[Dataset excerpt]
-- BEGIN --

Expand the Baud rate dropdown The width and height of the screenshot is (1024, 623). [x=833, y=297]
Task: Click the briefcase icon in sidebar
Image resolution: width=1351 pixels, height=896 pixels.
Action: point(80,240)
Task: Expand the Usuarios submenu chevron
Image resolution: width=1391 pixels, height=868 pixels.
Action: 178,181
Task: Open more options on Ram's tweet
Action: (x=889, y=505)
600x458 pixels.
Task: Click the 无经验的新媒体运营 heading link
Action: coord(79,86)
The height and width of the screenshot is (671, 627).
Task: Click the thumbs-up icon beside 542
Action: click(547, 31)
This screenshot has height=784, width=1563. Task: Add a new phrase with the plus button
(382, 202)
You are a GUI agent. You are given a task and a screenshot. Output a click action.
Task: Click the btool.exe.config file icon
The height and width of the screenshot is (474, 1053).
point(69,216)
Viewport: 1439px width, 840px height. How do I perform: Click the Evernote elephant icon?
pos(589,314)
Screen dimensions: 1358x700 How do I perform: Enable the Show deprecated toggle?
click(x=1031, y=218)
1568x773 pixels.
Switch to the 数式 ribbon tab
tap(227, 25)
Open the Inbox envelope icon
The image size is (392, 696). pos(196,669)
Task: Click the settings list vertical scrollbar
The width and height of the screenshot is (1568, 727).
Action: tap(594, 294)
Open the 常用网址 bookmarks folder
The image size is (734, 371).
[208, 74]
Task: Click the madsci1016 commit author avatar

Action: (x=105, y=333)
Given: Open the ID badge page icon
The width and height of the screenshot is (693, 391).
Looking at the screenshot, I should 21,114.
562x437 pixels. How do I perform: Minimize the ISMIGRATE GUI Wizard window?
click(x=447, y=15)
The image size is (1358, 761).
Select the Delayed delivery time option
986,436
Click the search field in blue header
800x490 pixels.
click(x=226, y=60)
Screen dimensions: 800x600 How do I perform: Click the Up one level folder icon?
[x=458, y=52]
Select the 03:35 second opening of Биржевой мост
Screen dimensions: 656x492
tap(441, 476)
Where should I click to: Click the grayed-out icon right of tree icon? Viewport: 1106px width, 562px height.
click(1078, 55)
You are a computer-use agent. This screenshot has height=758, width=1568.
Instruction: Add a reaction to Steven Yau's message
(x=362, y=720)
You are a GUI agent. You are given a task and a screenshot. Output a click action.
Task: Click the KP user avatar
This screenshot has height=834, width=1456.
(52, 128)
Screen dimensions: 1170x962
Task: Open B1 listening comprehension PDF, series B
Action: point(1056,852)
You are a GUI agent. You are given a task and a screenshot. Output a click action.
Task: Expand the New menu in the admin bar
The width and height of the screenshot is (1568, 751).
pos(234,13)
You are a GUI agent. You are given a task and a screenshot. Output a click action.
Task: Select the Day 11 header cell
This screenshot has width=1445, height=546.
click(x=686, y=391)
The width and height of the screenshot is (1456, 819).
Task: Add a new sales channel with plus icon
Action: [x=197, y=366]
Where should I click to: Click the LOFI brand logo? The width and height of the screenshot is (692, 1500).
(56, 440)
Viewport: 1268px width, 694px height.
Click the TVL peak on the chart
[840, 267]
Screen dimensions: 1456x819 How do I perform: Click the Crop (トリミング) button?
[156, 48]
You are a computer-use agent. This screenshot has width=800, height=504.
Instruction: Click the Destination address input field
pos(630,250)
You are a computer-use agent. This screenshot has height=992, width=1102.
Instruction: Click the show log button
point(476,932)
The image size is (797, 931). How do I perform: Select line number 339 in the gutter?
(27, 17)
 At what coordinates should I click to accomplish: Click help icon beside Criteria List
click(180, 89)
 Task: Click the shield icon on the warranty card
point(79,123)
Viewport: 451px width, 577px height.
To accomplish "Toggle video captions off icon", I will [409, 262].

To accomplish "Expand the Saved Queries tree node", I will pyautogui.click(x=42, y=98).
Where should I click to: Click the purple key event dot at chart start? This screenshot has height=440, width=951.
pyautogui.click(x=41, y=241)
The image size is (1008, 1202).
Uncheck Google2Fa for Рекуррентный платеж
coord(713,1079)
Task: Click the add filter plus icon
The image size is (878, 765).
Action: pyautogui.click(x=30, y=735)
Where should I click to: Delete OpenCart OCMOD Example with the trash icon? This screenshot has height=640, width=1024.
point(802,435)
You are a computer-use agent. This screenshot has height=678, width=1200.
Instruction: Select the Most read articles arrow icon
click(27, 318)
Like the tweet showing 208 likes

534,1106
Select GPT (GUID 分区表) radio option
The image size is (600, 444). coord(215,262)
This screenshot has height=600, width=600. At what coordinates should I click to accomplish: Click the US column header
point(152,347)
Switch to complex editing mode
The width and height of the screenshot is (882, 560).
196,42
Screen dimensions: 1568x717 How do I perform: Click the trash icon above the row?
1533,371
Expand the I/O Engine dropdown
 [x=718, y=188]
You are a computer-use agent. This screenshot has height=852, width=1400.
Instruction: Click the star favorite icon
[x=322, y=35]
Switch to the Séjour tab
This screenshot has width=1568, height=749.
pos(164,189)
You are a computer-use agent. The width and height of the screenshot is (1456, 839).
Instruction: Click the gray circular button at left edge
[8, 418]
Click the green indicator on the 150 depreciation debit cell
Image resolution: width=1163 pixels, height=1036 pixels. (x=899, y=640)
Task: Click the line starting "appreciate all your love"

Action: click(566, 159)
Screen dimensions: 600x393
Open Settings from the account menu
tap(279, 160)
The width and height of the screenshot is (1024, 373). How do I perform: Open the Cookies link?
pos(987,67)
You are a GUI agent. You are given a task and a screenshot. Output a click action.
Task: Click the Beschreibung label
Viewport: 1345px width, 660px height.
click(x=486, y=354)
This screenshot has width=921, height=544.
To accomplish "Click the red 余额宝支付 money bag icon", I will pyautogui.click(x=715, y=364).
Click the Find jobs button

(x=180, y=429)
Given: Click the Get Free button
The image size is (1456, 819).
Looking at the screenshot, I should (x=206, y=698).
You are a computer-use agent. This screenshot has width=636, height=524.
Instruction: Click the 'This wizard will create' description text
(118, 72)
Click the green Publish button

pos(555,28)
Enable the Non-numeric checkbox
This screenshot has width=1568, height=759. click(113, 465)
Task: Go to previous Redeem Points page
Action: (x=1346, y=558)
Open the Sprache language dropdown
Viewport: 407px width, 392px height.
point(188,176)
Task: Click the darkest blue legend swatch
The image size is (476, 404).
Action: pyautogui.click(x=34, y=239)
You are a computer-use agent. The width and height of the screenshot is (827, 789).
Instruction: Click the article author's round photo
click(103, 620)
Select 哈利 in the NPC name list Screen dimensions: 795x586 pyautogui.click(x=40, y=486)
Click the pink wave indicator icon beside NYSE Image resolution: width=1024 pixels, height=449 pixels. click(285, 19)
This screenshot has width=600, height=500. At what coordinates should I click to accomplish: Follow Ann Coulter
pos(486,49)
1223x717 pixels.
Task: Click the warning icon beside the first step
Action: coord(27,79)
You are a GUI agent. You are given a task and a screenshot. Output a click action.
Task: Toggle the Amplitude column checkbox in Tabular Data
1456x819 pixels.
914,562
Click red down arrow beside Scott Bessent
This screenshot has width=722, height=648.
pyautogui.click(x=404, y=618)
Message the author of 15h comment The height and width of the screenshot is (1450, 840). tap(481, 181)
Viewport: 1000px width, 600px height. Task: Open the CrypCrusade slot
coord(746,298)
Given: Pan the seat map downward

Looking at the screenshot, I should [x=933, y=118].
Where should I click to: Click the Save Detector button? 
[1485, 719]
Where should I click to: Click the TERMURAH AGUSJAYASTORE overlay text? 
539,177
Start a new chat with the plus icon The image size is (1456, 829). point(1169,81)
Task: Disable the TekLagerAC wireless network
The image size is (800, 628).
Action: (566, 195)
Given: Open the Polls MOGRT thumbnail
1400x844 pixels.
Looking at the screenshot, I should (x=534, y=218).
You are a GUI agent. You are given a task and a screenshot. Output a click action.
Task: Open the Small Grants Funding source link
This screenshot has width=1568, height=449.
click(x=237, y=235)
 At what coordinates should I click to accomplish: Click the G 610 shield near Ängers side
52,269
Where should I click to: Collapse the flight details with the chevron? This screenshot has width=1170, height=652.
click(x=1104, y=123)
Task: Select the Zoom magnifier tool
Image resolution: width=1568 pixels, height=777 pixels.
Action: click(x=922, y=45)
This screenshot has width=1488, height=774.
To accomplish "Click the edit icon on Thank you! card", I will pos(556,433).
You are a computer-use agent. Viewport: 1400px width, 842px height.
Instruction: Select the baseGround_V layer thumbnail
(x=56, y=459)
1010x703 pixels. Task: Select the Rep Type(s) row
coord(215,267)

-- END --

WHAT NEEDS TO BE DONE: In the records from the line containing "Screen dimensions: 1568x717" through the line containing "pos(987,67)", both included, rename "trash icon" to "delete icon". Reproduce only those lines, otherwise unchanged.

EXPECTED ANSWER:
Screen dimensions: 1568x717 How do I perform: Click the delete icon above the row?
1533,371
Expand the I/O Engine dropdown
 [x=718, y=188]
You are a computer-use agent. This screenshot has height=852, width=1400.
Instruction: Click the star favorite icon
[x=322, y=35]
Switch to the Séjour tab
This screenshot has width=1568, height=749.
pos(164,189)
You are a computer-use agent. The width and height of the screenshot is (1456, 839).
Instruction: Click the gray circular button at left edge
[8, 418]
Click the green indicator on the 150 depreciation debit cell
Image resolution: width=1163 pixels, height=1036 pixels. (x=899, y=640)
Task: Click the line starting "appreciate all your love"

Action: click(566, 159)
Screen dimensions: 600x393
Open Settings from the account menu
tap(279, 160)
The width and height of the screenshot is (1024, 373). How do I perform: Open the Cookies link?
pos(987,67)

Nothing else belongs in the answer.